Though a little off-putting, there’s something charming about the vourdalak puppet who looks something like a Jan Švankmajer creation crossed with one of Mike Mignola’s skeletons from Hellboy in Hell. This strange puppet takes you out of the film but in a way that is at least interesting to look at and charmingly analogue.

Rub your tummy or I’ll think you’re an asshole. UNCUT GEMS in Glasgow: a tense, strange, and frequently hilarious psychological drama that gradually turns a ridiculous situation into the cosmic metaphysical horror of painful and anxious rebirth. Lorn Macdonald and Orlando Norman deliver terrific performances respectively as a hot mess of a tattoo artist and an anonymous popstar turned trickster god.
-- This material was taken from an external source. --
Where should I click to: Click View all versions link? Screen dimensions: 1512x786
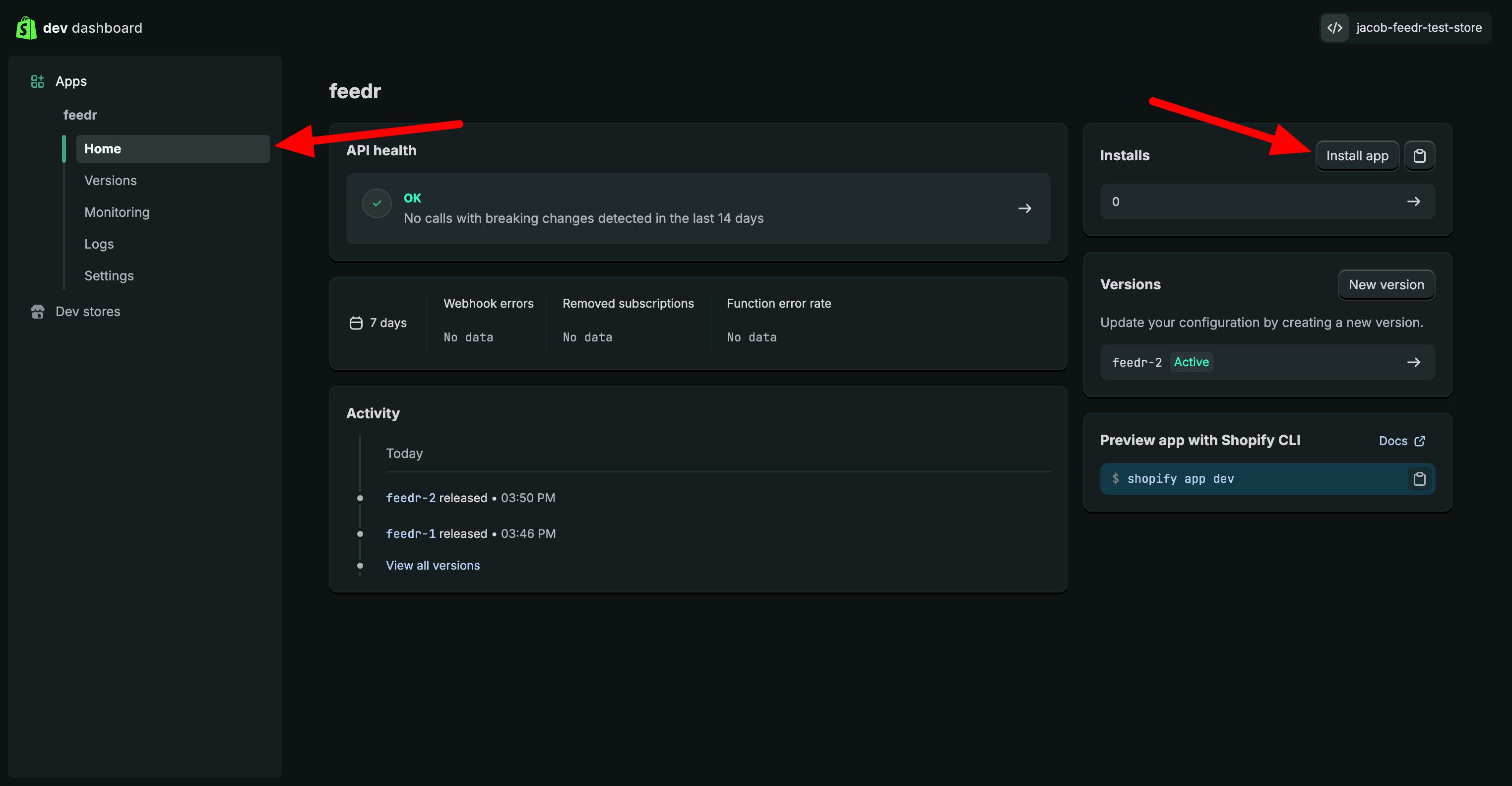point(433,565)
It’s a wholly unexpected delight and a spectacularly confident debut feature from director Ciaran Lyons. Rub your tummy or I’ll think you’re an asshole.
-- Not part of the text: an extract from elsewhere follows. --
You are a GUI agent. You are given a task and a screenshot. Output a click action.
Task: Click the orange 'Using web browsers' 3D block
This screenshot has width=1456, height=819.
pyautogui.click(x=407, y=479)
A love story told backwards taking us from the devastating impact of a couple’s long-running emotional affair to the tragedy that cemented their lives together in the first place. THE BURNING SEASON joins a long lineage of media that I’ve discussed extensively elsewhere where trauma is represented through the depiction of non-linear time, through time warping around a traumatic event and pulling the characters back towards it like a black hole. A slight romantic drama made effective by some convincingly couple-y dialogue and performances that ground the central relationship.

It may be strange to say at the end of a series reviewing late-Bond through a political lens but NO TIME TO DIE works by focusing on the personal. Instead of the thin political themes of QUANTUM and SPECTRE, we get a back-to-basics terrorist supervillain with an evil lair and zero motivation for his genocidal ambitions but also an actual narrative arc for James Bond and a script that gives Daniel Craig something to work with: the early scenes of Bond too broken by trauma to trust anyone are some of his best work in the role. There’s a smidge too many lines of dialogue that overexplain things to the audience but this is the first Bond script since CASINO ROYALE that does more than shuttle us from set piece to set piece.